Bringing Us Together Again: The Power of Duke Performances and the Performing Arts
Duke Performances Advisory Board Chair and Duke alumnus Ari Redbord reflects on the importance of the arts, particularly the impact and importance of the performing arts in this moment.
Lately, on his morning walks to work, through the streets of Washington, D.C., Ari Redbord ‘97 has been listening to the music that comforts and inspires him: namely the soundtrack to Les Misérables.
“It was the soundtrack of my childhood in so many ways. This time has made me appreciate the real power of music and the performing arts when it comes to finding comfort, community, and strength even in this impossibly dark time.,” he explained.
Redbord grew up in South Orange, New Jersey, just a forty-five minute drive to the stages of Manhattan. “I grew up in a musical theater-obsessed family,” he shared. “I think at a very young age I realized the power of the theater and the performing arts. The arts can tell a story, provide an escape and entertain, but they can also teach us history, inspire us, and connect us to a moment and to each other.”
Redbord met his future wife, Kelley Pagliai Redbord ‘97, shortly after graduation (watching a Duke basketball game, of course). The couple are deeply engaged in supporting Duke as alumni. Ari was a founding member of the Young Alumni Development Council and later joined, and then chaired, the Annual Fund board.
Today the Redbords are supporting their passions at Duke. Kelley, a dermatologic surgeon, is a member of the School of Medicine Board of Visitors. Ari’s love of the performing arts connected him with Duke Performances, which immediately felt like home. Since 2017, Redbord has served as the first chair of the recently established Duke Performances Advisory Board. In this role, Redbord is able to champion the very art form that so deeply impacted his childhood. During this pandemic, supporting the arts feels more crucial than ever.
“I think the performing arts—and especially university presenters like Duke Performances—are going to make an extraordinary impact and play a huge role in bringing us back together. Physically back together, obviously, but also emotionally, through the stories artists are telling about what we are experiencing right now.”
He continued, “There is no one better situated right now to tell this story than a campus presenter with the support of an amazing university that prioritizes the arts. Duke and Duke Performances will weather this moment and be even more dedicated to creating a home for the community and for students, artists, alumni, and anyone passionate about the arts.”

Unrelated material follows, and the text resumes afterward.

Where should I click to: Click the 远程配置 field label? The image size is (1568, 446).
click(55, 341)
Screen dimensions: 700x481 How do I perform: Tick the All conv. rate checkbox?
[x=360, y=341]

For its 19-20 season, Duke Performances presented more shows in downtown Durham than on campus and offered over 100 residency engagements to the community and Durham Public Schools. “Ideally we are very rarely presenting an act that is just coming to Durham for a couple of hours on stage at a venue,” explained Redbord, “We want to present artists who spend real time engaging with students and the community.”
This summer, Duke Performances worked exclusively with Durham-based artists to reinvent live performances for its Music in Your Gardens series. Drawing on the spirit of the annual tradition of outdoor concerts in Sarah P. Duke Gardens, a team of local filmmakers and audio technicians produced intimate concert films that air one-night only, with the musician joining the audience in a YouTube chat. This fall, Duke Performances will continue to present virtual performances and residency events and also use this “quieter” time to engage more deeply with students and community members wherever they may be.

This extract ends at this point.